Who Cleans Up After Violent Crime?
October 12, 2007 1:46 PM   Subscribe

MorbidFilter: Who cleans up after a violent crime?

Like if someone killed themselves in your home? Or when someone shoots up a convenience store? It seems like anywhere where there might be a significant amount of blood would be of concern regarding pathogens and I'd imagine cleaning up after the death of a loved one would be pretty traumatic. (This is one of those been-watching-a-lot-of-CSI questions.)
posted by amanda to Society & Culture (23 answers total) 11 users marked this as a favorite
 
Mostly private contractors that are paid well. Google "crime scene cleanup."

http://people.howstuffworks.com/crime-scene-clean-up.htm
posted by iwhitney at 1:47 PM on October 12, 2007 [1 favorite]


Here's one service: Crime Clean of Texas. Here's another: Bio-Tec.
posted by desjardins at 1:49 PM on October 12, 2007


If it's in your home, such as a suicide, you're often left to clean it up yourself.
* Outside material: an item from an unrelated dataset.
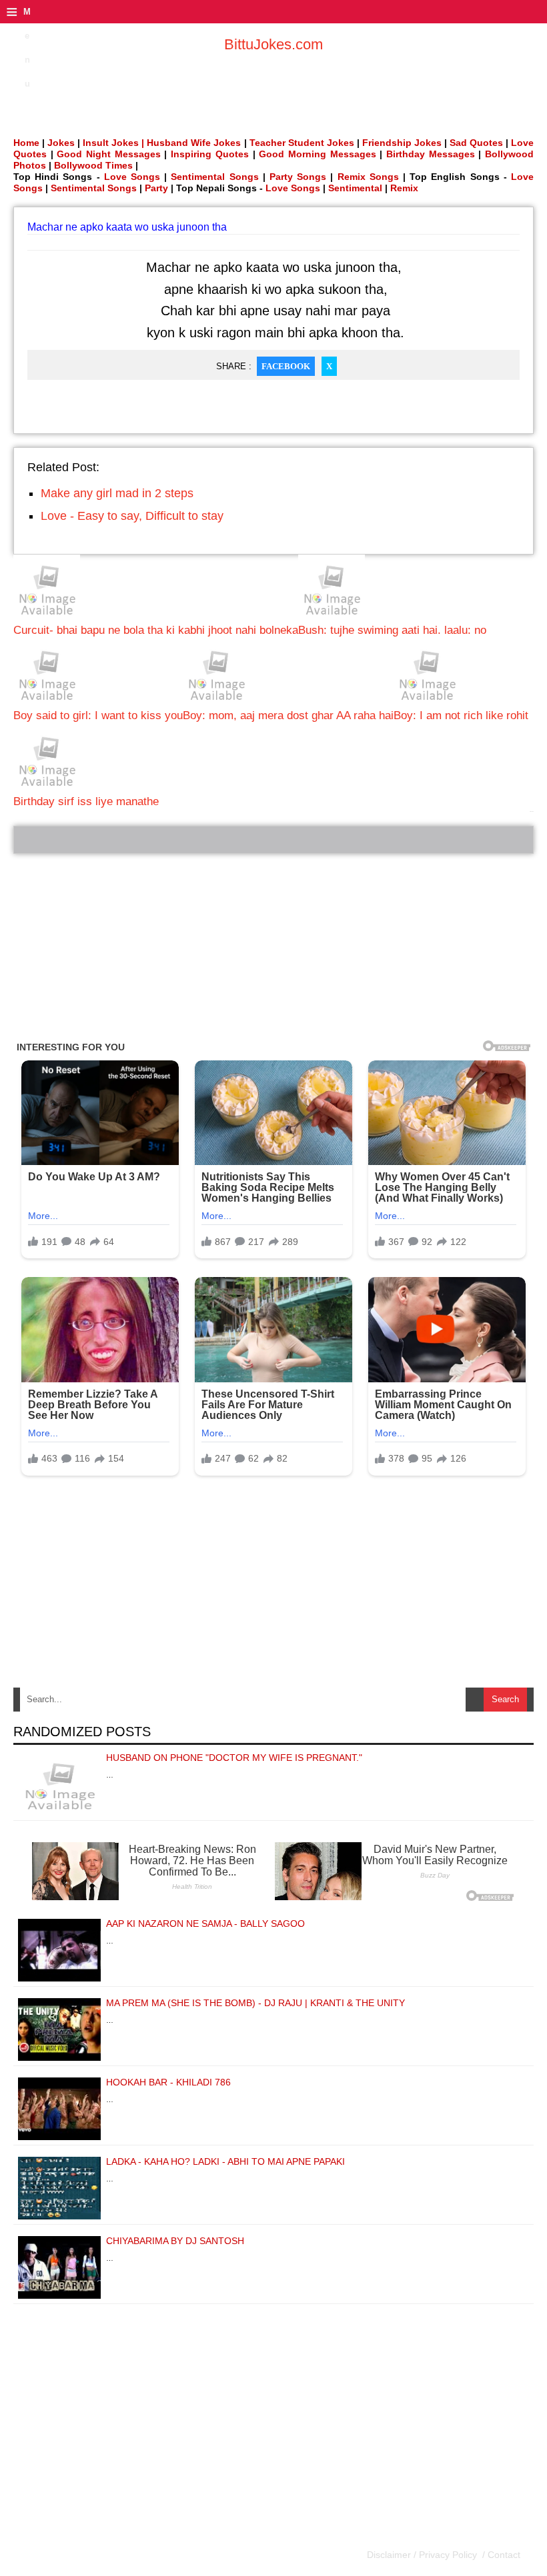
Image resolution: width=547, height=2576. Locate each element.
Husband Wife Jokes (195, 142)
I know people who have had to do it.

Similarly, in a store, the building's owners or managers are typically responsible for the mess that hasn't been removed as part of the crime investigation, such as spilled blood.

Companies that clean up after disasters like house fires or floods are increasingly handling biological debris, and in larger cities, there are companies that do this exclusively. They have strict rules for handling pathogens.

This American Life once had a great episode about one of these companies.
posted by M.C. Lo-Carb! at 1:52 PM on October 12, 2007


There's an interesting narrative from the founder of one of these companies in the fascinating book Gig. It was also featured in Harper's (link goes to PDF download for subscribers only).
posted by kittyprecious at 1:58 PM on October 12, 2007


Best answer: I once waited tables with a woman who ran one of these companies on the side with her husband. It's definitely lucrative but painstaking work. She told me some great stories about her "family business"...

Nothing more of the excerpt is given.